Transcribe exactly, and only, the lines from the one containing "The width and" through the end of the entries below, leaving the pictures out.

[Pixel coordinate grounding data]
- Opening Delimiter -
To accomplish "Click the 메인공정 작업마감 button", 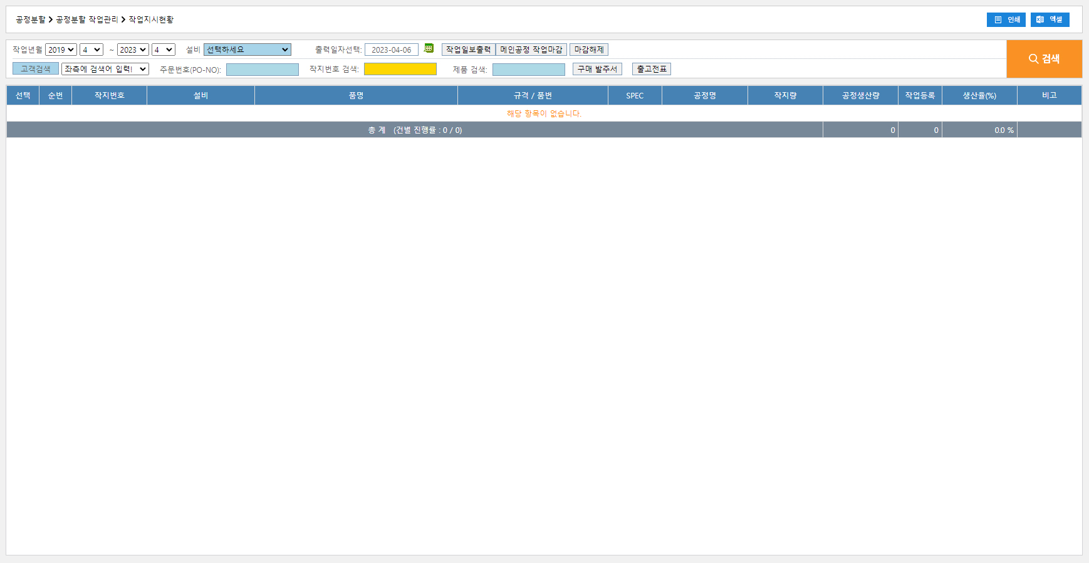I will point(531,50).
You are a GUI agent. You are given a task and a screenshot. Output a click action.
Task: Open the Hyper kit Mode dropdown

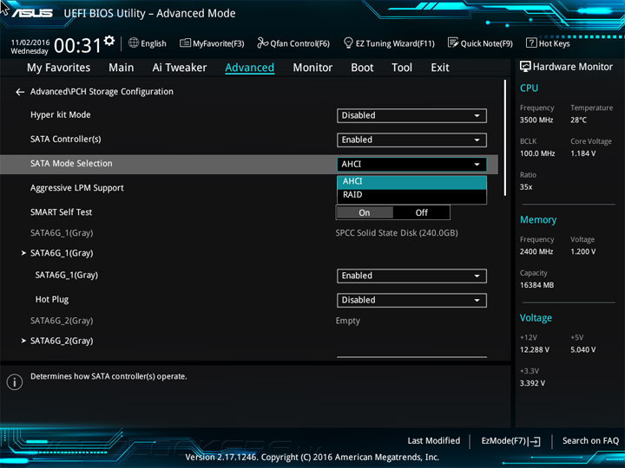click(x=411, y=115)
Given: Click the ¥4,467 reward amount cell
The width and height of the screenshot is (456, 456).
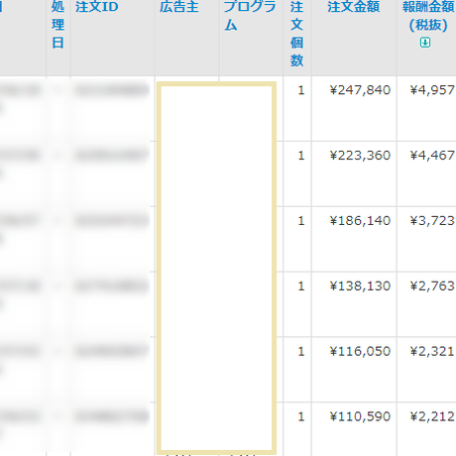Looking at the screenshot, I should coord(432,156).
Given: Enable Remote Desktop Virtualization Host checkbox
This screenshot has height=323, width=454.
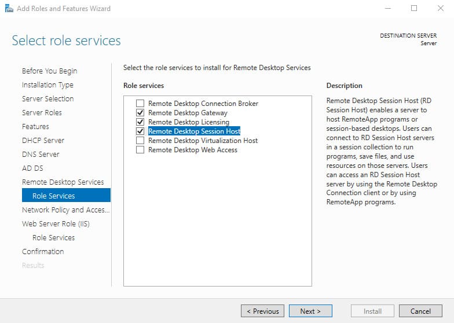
- Closing Delimiter -
OUTPUT:
The width and height of the screenshot is (456, 456).
Looking at the screenshot, I should coord(432,156).
Given: Enable Remote Desktop Virtualization Host checkbox
This screenshot has height=323, width=454.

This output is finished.